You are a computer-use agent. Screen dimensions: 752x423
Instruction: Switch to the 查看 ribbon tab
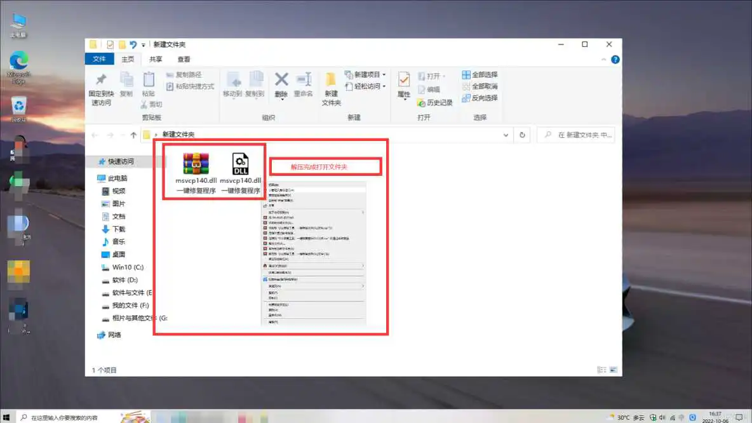click(x=185, y=58)
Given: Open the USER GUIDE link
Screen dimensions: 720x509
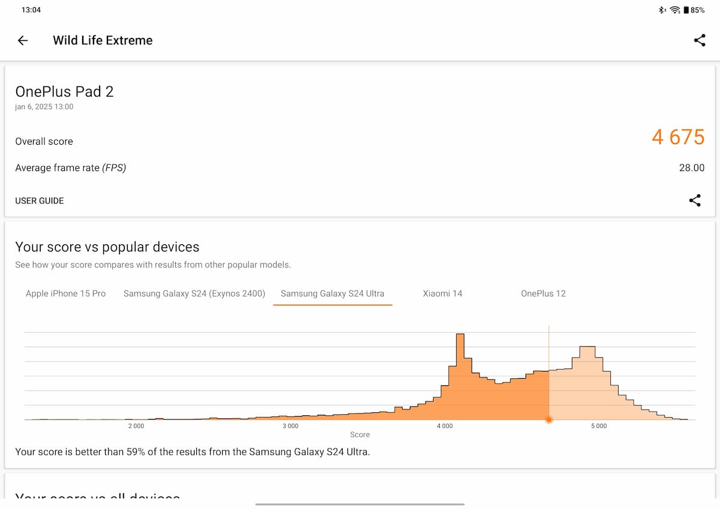Looking at the screenshot, I should coord(40,200).
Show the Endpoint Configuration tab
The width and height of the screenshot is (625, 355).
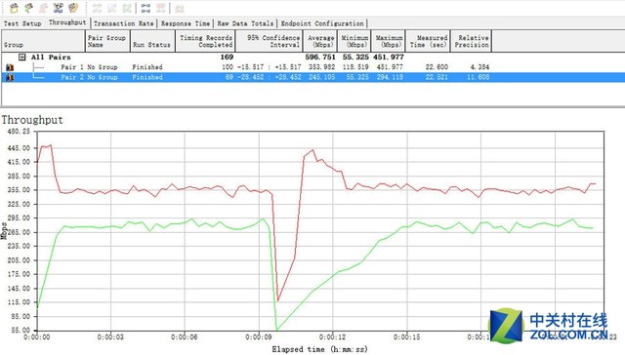coord(322,23)
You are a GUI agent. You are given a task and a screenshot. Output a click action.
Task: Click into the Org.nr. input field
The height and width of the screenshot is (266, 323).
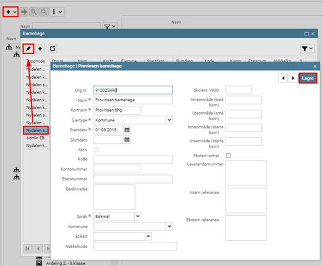pos(133,90)
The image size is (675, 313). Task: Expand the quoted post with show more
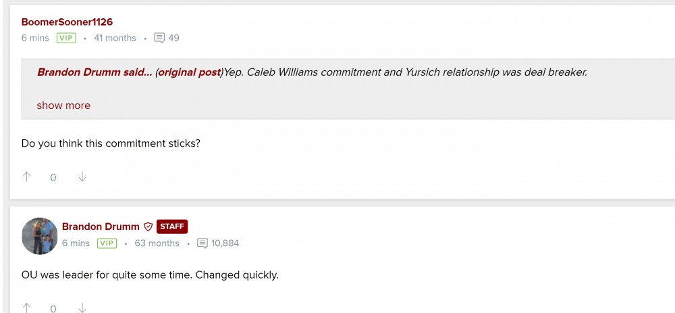[x=63, y=105]
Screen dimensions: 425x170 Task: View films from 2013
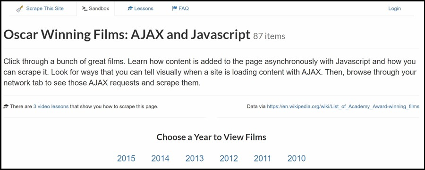pos(195,158)
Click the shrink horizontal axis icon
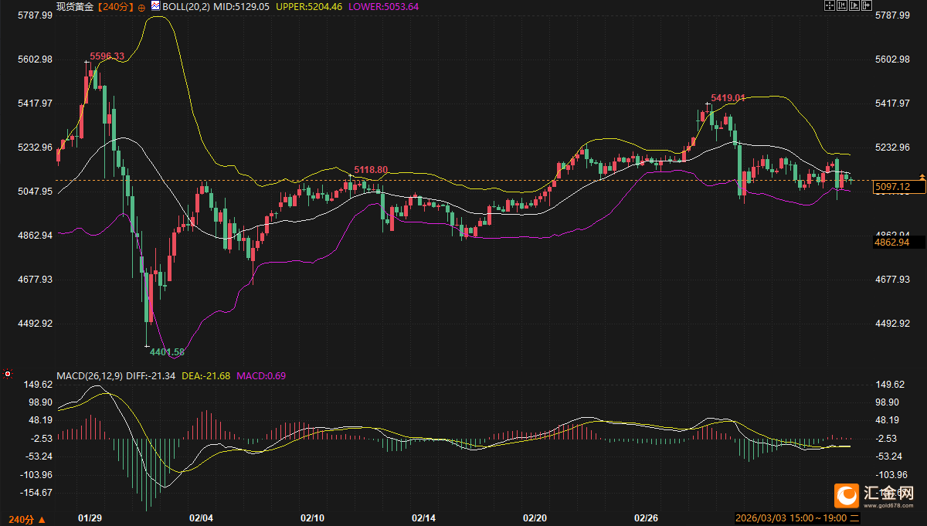The height and width of the screenshot is (526, 927). (842, 6)
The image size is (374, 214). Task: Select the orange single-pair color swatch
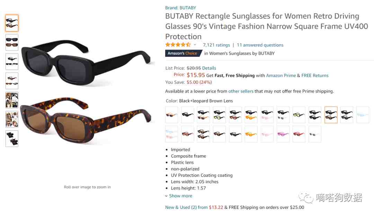pos(171,115)
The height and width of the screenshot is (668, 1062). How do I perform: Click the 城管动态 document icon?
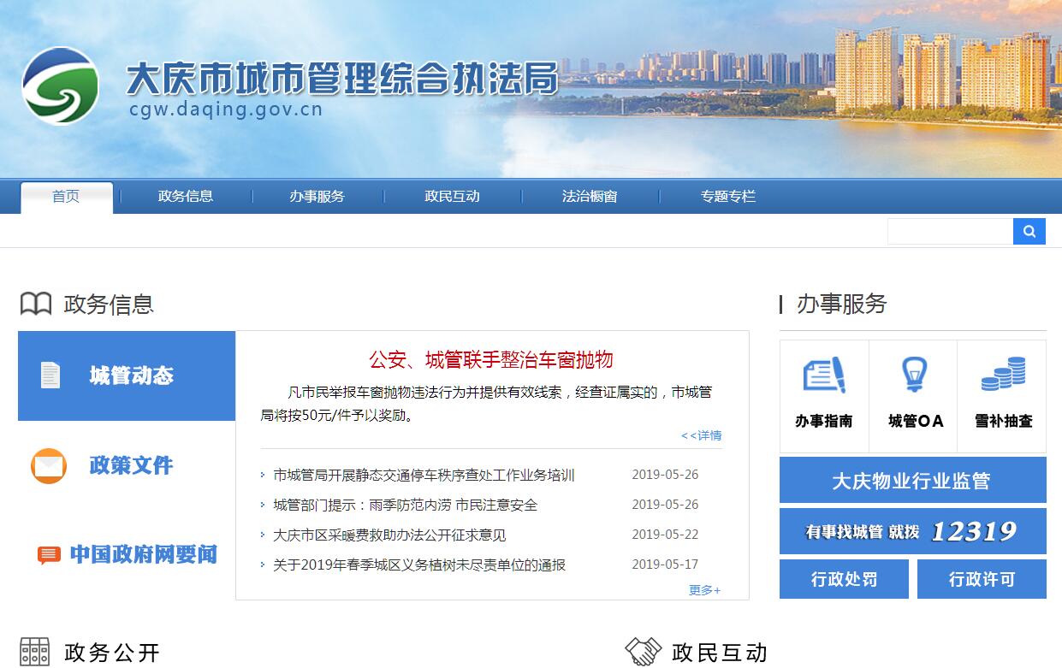[x=50, y=375]
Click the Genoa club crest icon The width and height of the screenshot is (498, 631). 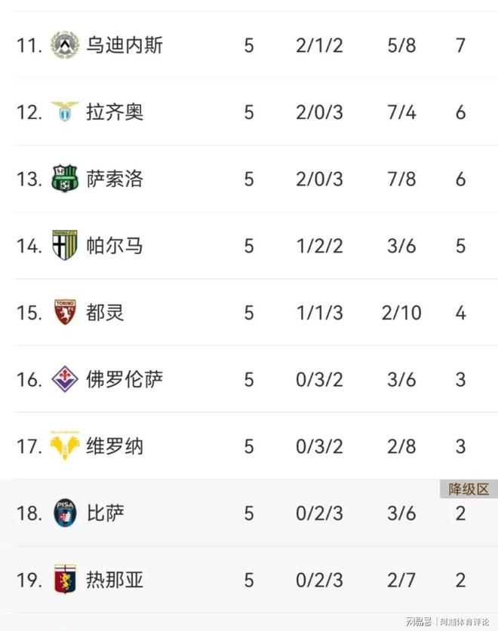(65, 580)
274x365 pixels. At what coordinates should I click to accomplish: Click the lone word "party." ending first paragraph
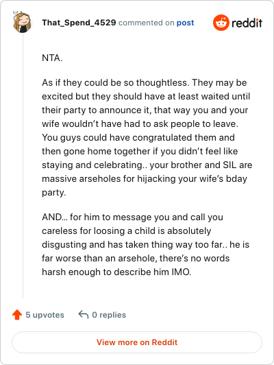[x=54, y=193]
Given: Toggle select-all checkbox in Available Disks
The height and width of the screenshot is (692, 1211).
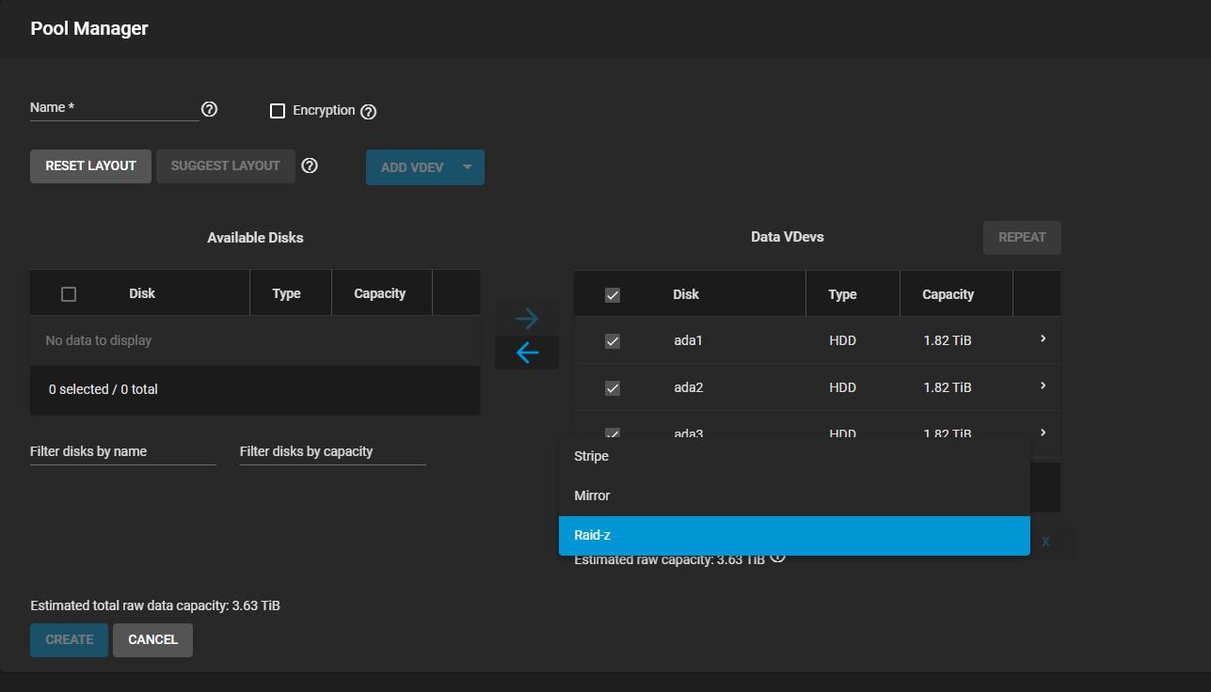Looking at the screenshot, I should [69, 294].
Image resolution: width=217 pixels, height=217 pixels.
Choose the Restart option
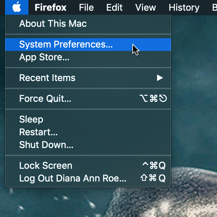tap(39, 132)
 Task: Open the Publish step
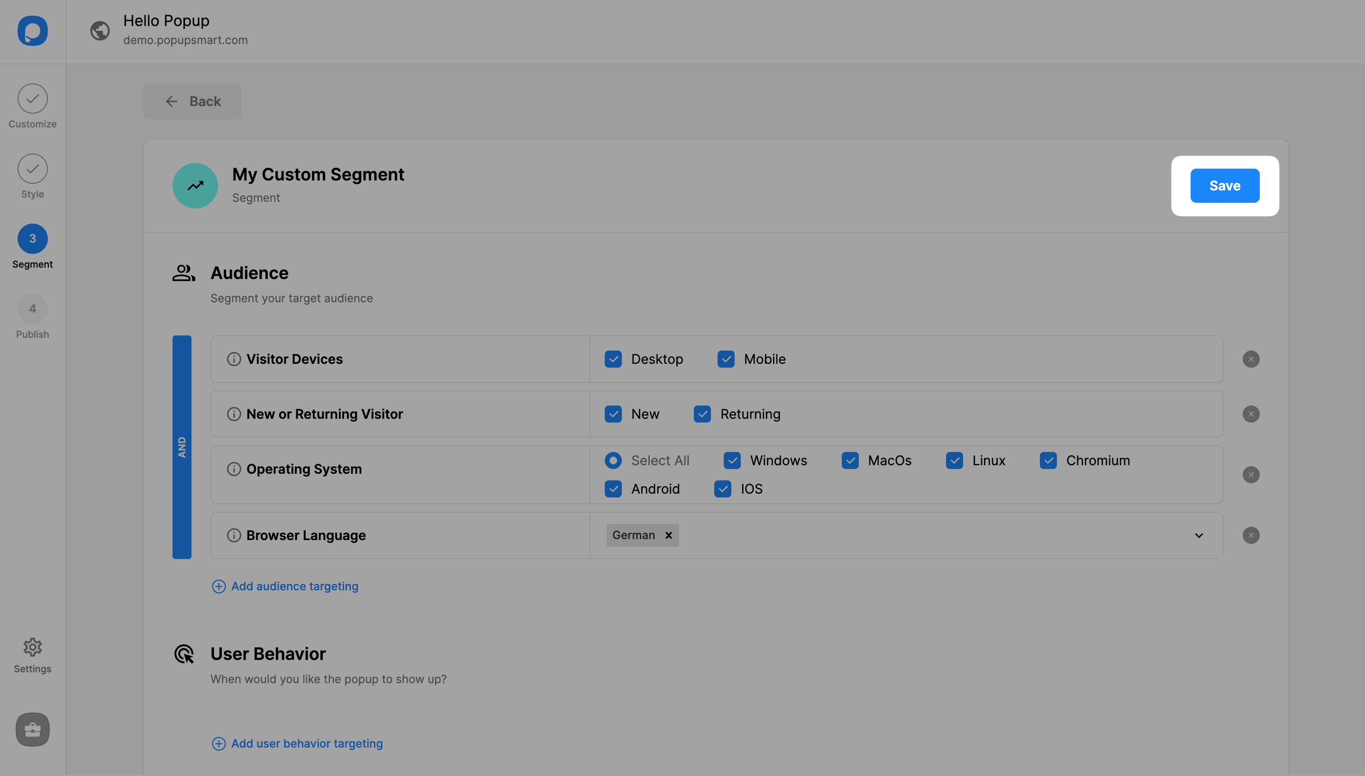[33, 309]
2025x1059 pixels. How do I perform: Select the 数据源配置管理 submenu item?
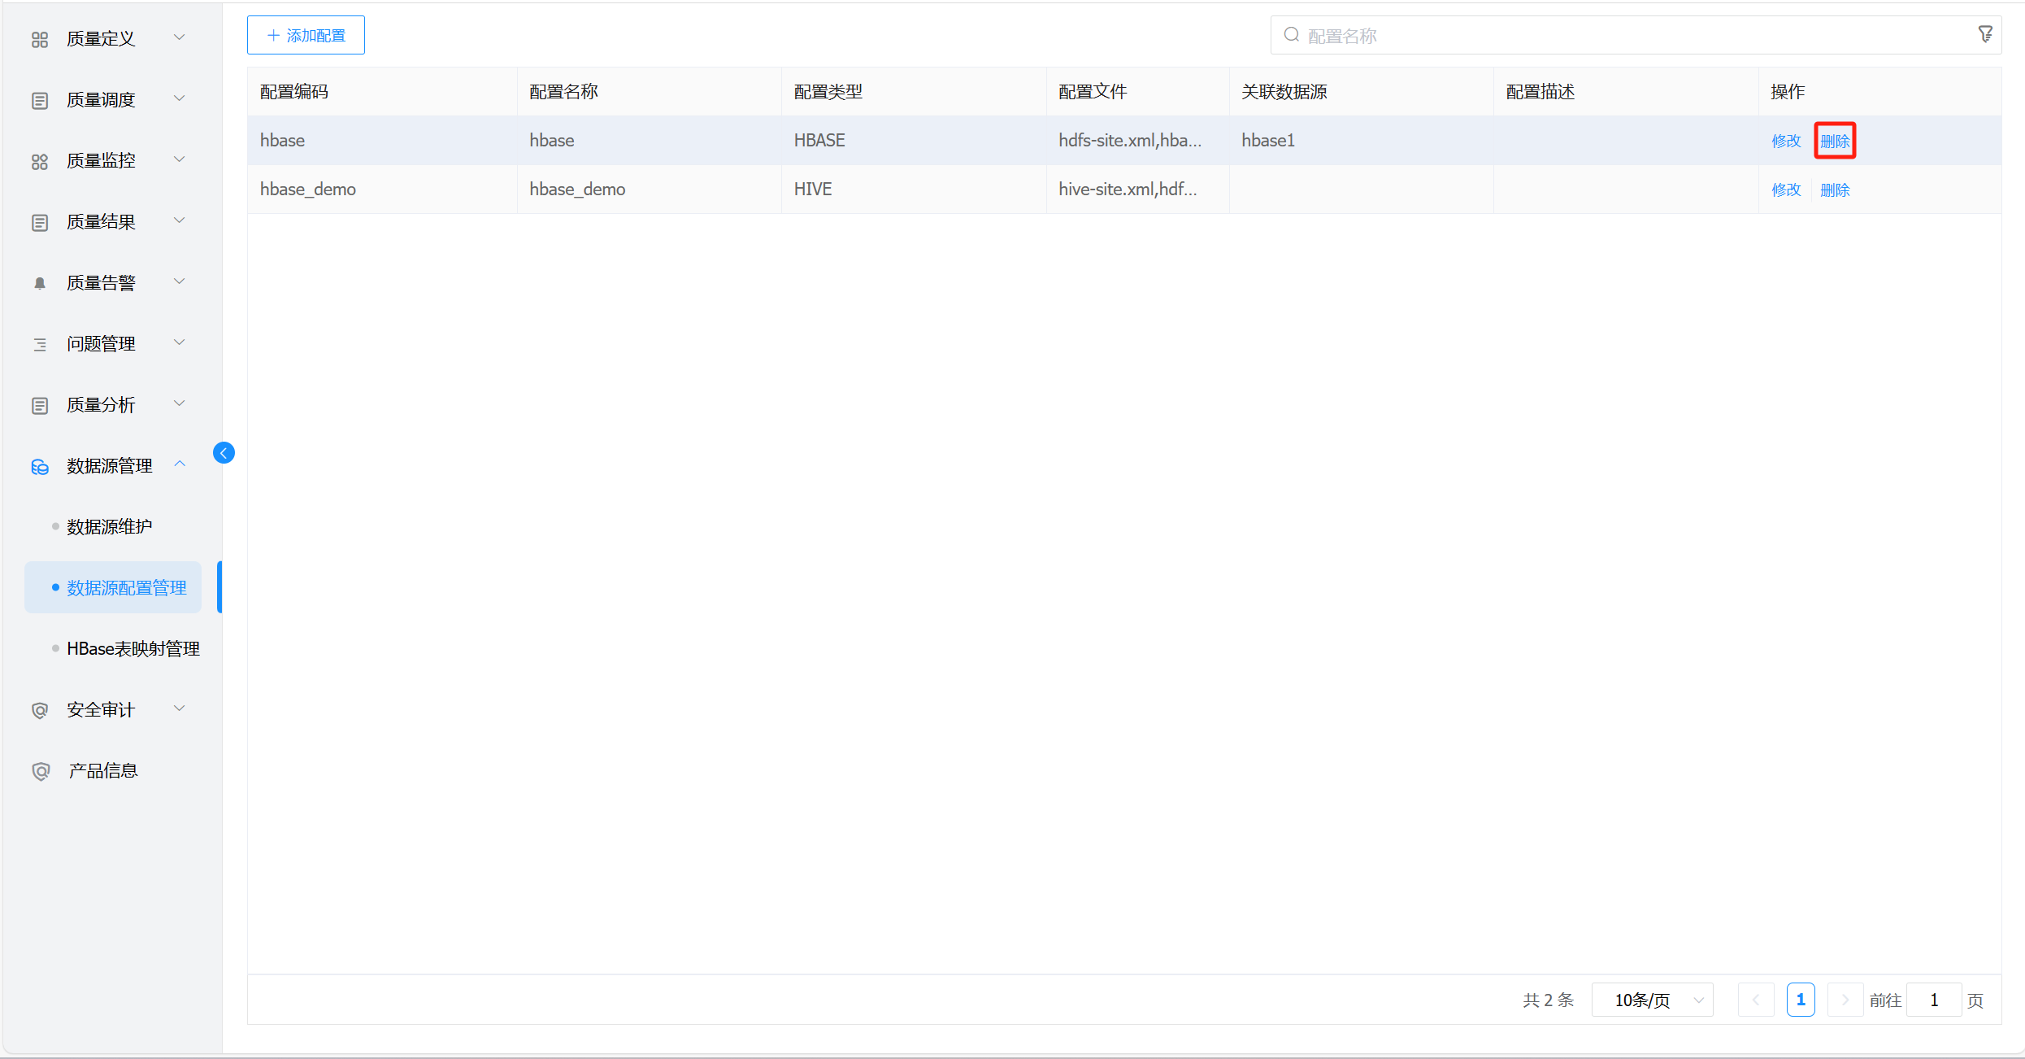pyautogui.click(x=126, y=588)
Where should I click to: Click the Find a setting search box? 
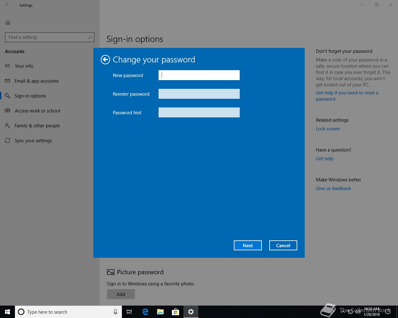(x=47, y=37)
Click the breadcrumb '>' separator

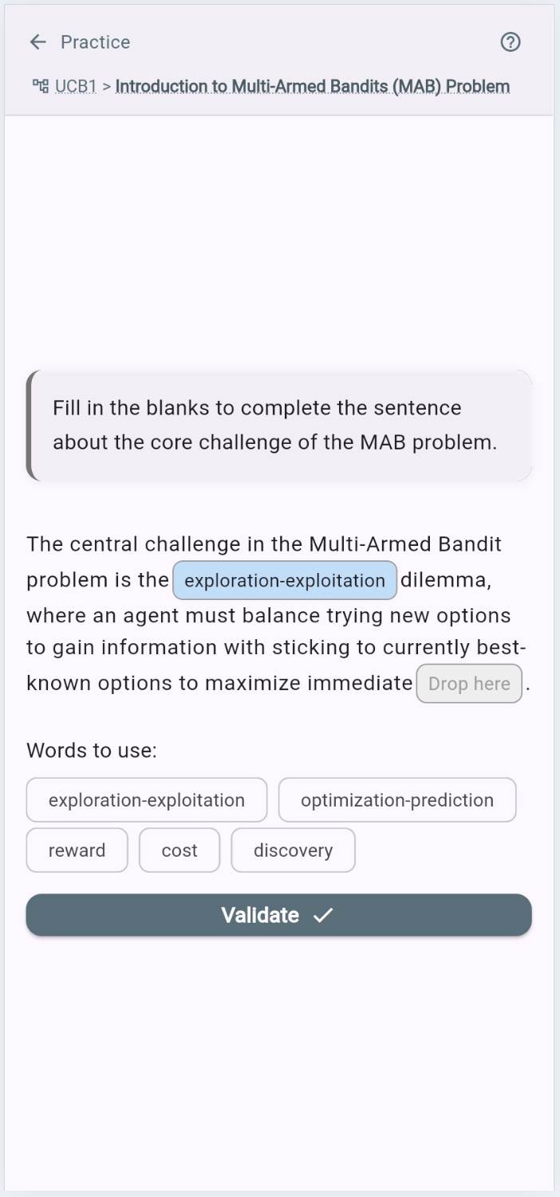pyautogui.click(x=107, y=86)
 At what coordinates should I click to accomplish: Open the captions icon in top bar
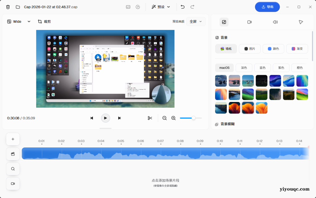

§ **The problem**:
Quote the stretch of lines from the one containing "You are a GUI" through the one containing "pos(171,115)", both included, leaving out the pictures.

§ **Response**:
You are a GUI agent. You are given a task and a screenshot. Output a click action.
Task: Click into the Org.nr. input field
The height and width of the screenshot is (266, 323).
pos(133,90)
The image size is (675, 313). Task: Expand the quoted post with show more
[x=63, y=105]
Screen dimensions: 425x170 Task: View films from 2013
pos(195,158)
Click the shrink horizontal axis icon
The height and width of the screenshot is (526, 927). (842, 6)
The image size is (374, 214). Task: Select the orange single-pair color swatch
pos(171,115)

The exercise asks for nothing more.